Text segment:
That resonated deeply with me, this point of Bishop Istvan’s. Something similar has been front to mind for me since I first arrived here three weeks ago. There is something about putting distance between oneself and America, and looking at America from a non-woke country, that highlights the true insanity of what’s happening in our nation. When you’re drinking coffee with a Hungarian man who, as a child, was forced, along with every other child in this country, to turn up on the street and pretend to be happy that Communism was running their lives — well, it really does put in perspective the rising cultural hegemony of Critical Social Justice.

And by the way, Bishop Istvan said earlier in our talk that the Communists understood well that capturing the teachers was a good way to mainline Communist ideals into the heads of students. Teachers were almost always true believers in the party. Listening to him say that made me think about how the capture of schools of education and educational circles by the woke is how the woke ideology is moving so quickly through America. I don’t think it was the bishop, but rather some other Hungarian that I told about how school systems across America have committed themselves to supporting trans students by undermining parents. For example, here is a passage from the government document setting out trans student policies in the state of New Jersey:

A school district shall accept a student’s asserted gender identity; parental consent is not required. Further, a student need not meet any threshold diagnosis or treatment requirements to have his or her gender identity recognized and respected by the district, school or school personnel. Nor is a legal or court-ordered name change required. There is no affirmative duty for any school district personnel to notify a student’s parent or guardian of the student’s gender identity or expression.

Over and over I have heard from Hungarians and others who lived under Communism that one of the basic strategies of totalitarians is to separate children from parents, if only in the minds of the children. It’s happening in America, in the name of gender ideology! It boggles the mind. It makes me want to scream, Wake up! Wake up and save yourselves, while there is time!

Extracted data:
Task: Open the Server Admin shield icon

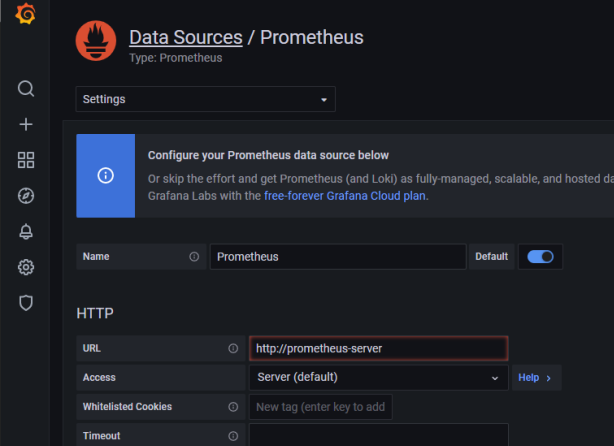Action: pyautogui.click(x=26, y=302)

--

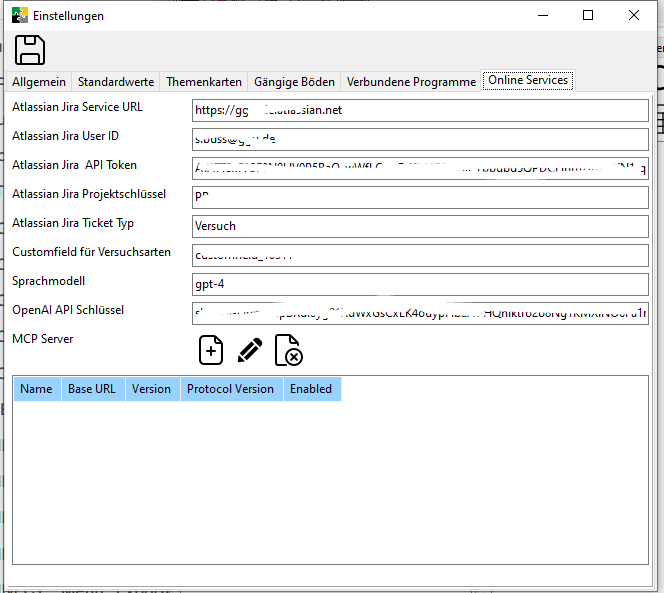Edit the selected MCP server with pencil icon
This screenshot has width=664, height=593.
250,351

Task 1: From the passage about Bishop Istvan and Communism, copy out the section that starts with the words containing "A school district" and ends with "there is time!".
Task 2: Continue the passage about Bishop Istvan, Communism and American schools from the point where it stops.

Result 1:
A school district shall accept a student’s asserted gender identity; parental consent is not required. Further, a student need not meet any threshold diagnosis or treatment requirements to have his or her gender identity recognized and respected by the district, school or school personnel. Nor is a legal or court-ordered name change required. There is no affirmative duty for any school district personnel to notify a student’s parent or guardian of the student’s gender identity or expression.

Over and over I have heard from Hungarians and others who lived under Communism that one of the basic strategies of totalitarians is to separate children from parents, if only in the minds of the children. It’s happening in America, in the name of gender ideology! It boggles the mind. It makes me want to scream, Wake up! Wake up and save yourselves, while there is time!

Result 2:
We have a problem with happiness, said the bishop. By trying so hard to make ourselves happy, we are making ourselves miserable. There can be no true happiness without struggle. “If you want to be happy in this life,” he said, “you will be very boring.” His point is not that happiness is wrong, but that true happiness is a by-product of the search for meaning, and the quest for virtue.

Bishop Istvan said that he has hope in the young, that they will throw off the shackles of social media, and realize that there is no substitute for real life, for the touch of a real person, for the sight of a human face, and the sound of a human voice, unmediated by electricity.

“Here in the 1980s, young people formed loose groups, just spending time together,” he said. “They had no idea that they were coming together for any particular purpose. They just came together to practice a sort of letting go.”

Letting go of what? I didn’t ask, but I understood him to mean that only in personal communion with each other could the young people living under late Communism find some sense of freedom. It reminded me of these words from the Solidarity trade union activist Zofia Romaszewska, from our interview in her Warsaw apartment, and recalled in Live Not By Lies:

Zofia Romaszewska is one of the true heroes of modern Poland. She and her late husband Zbigniew were academics and activists in the Solidarity trade-union movement. The couple joined the fight for liberty and human rights in the 1960s, when they hosted dissident meetings at their apartment. When the communist regime declared martial law in 1980 in an attempt to smash Solidarity, Romaszewska and her husband went into hiding, and founded the underground Solidarity radio station. She was eventually arrested, but amnestied after several months.

Today, at eighty, Romaszewska, now a grande dame of the anti-communist resistance, still retains the spark and tenacity of a street fighter. After five minutes of speaking with her in her Warsaw flat, it’s clear that any commissar faced with a firebrand like this woman would have no chance of prevailing.

Romaszewska is fierce on the subject of, well, solidarity. She sees the danger of soft totalitarianism coming fast, and urges young people to get off the internet and get together face-to-face to build resistance.

“As I see it, this is the core, this is the essence of everything right now: Forming these communities and networks of communities,” she says. “Whatever kinds of communities you can imagine. The point is that the members of that community must be very supportive of one another, no matter what comes. You don’t have to be prepared to give your life of the other person, but you do have to have something in common, and to do things together.”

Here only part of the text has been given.